Siamo la prima generazione nella storia che non stacca mai davvero. Anche quando spegniamo la luce, restiamo accesi: un ultimo scroll, una storia da vedere, un audio da ascoltare “al volo”, un reminder mentale che si aggiunge alla lista delle incombenze invisibili. Lo chiamiamo multitasking, ma somiglia sempre più a un’impossibilità di fermarsi.
La tecnologia doveva semplificare la vita. Lo ha fatto, in parte. Ma l’ha anche compressa, resa più densa, più veloce, più pretesa che vissuta. Il digital burnout non è solo stanchezza da schermo: è un sovraccarico cognitivo costante, un rumore di fondo mentale che non ha un interruttore.
I perchè del digital burnout
Si manifesta in modi apparentemente lievi: la fatica a concentrarsi su un testo lungo, l’irritabilità quando un video “è troppo lento”, la sensazione che anche il tempo libero debba essere in qualche modo ottimizzato.
Gli studi più recenti sul rapporto tra tecnologia e stress — tra cui ricerche pubblicate su Computers in Human Behavior — parlano di “always on culture”, una condizione in cui non è più la quantità di lavoro a stancarci, ma l’assenza di silenzio mentale tra un input e l’altro.
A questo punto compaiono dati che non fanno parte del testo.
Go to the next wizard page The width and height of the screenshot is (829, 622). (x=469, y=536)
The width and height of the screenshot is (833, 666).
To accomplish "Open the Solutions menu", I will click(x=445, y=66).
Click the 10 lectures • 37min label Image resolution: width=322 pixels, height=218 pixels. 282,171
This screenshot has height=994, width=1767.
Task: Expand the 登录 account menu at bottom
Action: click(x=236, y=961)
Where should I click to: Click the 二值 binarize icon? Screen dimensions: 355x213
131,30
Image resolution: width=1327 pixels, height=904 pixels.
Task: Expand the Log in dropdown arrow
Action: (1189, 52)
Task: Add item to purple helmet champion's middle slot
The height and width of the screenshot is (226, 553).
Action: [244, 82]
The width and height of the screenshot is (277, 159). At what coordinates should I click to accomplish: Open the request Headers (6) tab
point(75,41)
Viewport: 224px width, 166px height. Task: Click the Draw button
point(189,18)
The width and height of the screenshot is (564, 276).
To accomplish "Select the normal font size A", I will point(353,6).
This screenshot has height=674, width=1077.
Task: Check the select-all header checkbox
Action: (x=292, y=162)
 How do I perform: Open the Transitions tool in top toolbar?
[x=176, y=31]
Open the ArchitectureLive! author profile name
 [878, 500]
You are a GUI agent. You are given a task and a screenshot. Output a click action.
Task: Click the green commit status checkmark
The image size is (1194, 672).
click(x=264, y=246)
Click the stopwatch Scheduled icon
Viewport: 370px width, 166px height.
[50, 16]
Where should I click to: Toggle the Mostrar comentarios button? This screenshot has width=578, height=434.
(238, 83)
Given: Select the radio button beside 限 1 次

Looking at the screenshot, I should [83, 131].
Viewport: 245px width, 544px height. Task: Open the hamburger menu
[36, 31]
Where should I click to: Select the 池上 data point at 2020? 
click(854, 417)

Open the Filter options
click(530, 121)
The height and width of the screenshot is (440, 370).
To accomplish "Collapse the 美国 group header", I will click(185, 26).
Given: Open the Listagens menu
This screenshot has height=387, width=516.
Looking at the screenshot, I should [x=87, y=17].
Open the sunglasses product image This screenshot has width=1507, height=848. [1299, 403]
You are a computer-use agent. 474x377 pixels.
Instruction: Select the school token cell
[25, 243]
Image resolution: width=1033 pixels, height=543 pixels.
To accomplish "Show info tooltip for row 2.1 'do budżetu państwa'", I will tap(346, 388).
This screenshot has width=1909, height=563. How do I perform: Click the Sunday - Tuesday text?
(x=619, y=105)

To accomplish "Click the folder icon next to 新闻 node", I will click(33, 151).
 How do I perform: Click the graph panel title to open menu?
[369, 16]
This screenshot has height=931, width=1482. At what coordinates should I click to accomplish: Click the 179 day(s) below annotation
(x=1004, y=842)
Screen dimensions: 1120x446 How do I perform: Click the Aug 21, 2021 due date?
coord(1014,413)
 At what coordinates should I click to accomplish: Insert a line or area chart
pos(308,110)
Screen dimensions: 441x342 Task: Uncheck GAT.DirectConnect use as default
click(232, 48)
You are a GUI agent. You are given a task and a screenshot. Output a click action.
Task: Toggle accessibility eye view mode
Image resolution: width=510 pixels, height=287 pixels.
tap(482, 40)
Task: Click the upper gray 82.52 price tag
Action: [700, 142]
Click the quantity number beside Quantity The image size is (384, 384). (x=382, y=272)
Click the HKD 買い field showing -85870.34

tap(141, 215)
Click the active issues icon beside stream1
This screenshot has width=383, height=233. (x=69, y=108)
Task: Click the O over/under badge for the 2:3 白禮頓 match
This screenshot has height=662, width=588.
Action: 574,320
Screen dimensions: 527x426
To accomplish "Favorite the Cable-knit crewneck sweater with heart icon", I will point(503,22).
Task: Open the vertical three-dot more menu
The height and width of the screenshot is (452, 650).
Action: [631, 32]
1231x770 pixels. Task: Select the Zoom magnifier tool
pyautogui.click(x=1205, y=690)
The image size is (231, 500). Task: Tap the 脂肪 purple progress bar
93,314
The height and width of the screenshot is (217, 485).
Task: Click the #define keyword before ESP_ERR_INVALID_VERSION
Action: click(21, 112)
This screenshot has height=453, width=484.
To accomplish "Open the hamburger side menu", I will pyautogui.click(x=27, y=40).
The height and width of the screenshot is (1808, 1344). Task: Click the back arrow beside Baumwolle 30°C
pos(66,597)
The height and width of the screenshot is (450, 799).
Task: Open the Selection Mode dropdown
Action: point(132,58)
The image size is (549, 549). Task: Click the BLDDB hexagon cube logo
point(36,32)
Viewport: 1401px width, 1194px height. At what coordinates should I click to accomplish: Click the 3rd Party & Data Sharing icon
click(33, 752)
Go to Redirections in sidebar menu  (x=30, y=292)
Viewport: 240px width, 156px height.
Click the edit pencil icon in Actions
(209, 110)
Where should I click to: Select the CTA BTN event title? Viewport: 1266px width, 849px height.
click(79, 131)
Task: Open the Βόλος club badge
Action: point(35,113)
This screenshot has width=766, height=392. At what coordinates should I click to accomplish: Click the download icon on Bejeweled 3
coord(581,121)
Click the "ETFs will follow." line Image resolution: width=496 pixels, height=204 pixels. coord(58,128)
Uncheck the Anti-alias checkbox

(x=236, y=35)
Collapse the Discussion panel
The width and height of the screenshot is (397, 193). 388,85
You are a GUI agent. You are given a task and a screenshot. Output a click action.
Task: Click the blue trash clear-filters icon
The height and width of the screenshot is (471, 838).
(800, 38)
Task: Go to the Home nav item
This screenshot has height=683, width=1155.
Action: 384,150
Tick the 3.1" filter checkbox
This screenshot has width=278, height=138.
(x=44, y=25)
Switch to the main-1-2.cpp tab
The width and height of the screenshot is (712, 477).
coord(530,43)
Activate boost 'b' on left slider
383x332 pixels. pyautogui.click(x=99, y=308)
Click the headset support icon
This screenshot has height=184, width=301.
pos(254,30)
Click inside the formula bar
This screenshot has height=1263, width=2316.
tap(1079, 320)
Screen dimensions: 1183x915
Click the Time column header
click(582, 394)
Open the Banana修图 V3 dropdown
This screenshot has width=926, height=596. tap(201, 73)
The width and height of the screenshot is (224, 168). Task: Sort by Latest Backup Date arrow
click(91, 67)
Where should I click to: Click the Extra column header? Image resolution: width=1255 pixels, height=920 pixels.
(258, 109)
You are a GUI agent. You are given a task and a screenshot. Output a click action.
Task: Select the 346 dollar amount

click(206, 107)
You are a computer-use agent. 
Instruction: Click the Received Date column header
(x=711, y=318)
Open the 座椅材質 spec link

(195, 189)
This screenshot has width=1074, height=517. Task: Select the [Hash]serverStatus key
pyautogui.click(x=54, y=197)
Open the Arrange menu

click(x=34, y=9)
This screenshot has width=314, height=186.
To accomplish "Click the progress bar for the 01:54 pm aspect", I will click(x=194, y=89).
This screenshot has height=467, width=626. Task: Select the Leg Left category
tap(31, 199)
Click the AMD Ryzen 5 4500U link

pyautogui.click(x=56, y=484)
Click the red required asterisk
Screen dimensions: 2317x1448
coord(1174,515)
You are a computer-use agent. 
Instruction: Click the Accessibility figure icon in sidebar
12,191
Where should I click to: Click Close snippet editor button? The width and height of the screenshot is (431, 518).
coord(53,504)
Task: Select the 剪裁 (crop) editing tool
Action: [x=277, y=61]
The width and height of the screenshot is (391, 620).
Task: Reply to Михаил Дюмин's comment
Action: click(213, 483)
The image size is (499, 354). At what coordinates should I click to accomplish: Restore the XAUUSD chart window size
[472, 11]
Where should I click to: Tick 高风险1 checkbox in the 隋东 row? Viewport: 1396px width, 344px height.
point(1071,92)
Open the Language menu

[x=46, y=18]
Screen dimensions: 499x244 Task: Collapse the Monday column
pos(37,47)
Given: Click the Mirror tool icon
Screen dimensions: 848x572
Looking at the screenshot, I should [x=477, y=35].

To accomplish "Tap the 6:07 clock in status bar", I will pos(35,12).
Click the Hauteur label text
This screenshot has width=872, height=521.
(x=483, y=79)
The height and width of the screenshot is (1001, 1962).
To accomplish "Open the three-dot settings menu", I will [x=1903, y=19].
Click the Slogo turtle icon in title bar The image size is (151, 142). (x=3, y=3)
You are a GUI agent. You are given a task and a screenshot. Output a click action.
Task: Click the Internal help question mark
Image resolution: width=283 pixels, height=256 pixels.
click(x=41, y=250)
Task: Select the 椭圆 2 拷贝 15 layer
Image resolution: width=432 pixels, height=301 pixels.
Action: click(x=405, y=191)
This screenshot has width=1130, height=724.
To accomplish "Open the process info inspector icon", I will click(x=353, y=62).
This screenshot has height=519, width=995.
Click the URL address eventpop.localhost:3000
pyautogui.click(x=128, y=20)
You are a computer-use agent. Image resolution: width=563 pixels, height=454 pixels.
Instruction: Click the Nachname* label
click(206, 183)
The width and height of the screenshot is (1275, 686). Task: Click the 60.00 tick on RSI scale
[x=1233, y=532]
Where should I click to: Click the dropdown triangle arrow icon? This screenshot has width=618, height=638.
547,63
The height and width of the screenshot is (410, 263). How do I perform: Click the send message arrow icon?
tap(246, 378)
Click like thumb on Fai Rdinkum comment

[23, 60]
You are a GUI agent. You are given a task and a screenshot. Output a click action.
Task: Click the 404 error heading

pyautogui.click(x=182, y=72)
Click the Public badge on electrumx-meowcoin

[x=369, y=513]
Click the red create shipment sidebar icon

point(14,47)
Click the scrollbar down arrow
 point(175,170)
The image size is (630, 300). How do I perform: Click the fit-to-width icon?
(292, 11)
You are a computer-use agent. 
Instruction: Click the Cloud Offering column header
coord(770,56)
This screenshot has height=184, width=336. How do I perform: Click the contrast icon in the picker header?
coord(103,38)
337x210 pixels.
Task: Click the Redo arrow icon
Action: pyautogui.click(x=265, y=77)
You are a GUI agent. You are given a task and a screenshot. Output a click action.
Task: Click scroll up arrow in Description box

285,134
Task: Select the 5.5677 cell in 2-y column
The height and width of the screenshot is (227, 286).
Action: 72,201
Il cervello umano non è progettato per processare ottanta micro-decisioni al minuto, dal rispondere a un messaggio al valutare un meme, fino al ricordare che bisogna cambiare la password di un servizio che non usiamo più dal 2021.
Il paradosso è che non stiamo vivendo una rivoluzione tecnologica, ma piuttosto una rivoluzione della percezione del tempo: tutto deve avvenire ora, sincronizzato, condiviso, notificato e soprattutto registrato. Anche la pausa rischia di diventare contenuto. Il risultato? Una stanchezza che non somiglia al sonno, ma a una specie di saturazione invisibile.
Come superarlo?
La soluzione non passa per un ritorno all’analogico — illusorio e, per molti versi, poco realistico — ma per una nuova alfabetizzazione digitale che non parli di app, ma di confini. Non “come usare meglio il telefono”, ma quando smettere di usarlo. Non “come essere più produttivi”, ma come essere presenti. Una rivoluzione piccola ma decisiva: restituire peso ai momenti che non generano notifiche.
E se la vera innovazione, nel 2025, non fosse l’intelligenza artificiale stessa, ma la capacità di dirle quando tacere?